• Required work
Rewrite the material below with "scrollbar" swapped for "scroll bar" and every other part left unchanged.

• Records provided
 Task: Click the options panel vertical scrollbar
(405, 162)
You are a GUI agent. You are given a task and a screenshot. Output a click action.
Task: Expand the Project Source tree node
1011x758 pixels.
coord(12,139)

• Task result
 Task: Click the options panel vertical scroll bar
(405, 162)
You are a GUI agent. You are given a task and a screenshot. Output a click action.
Task: Expand the Project Source tree node
1011x758 pixels.
coord(12,139)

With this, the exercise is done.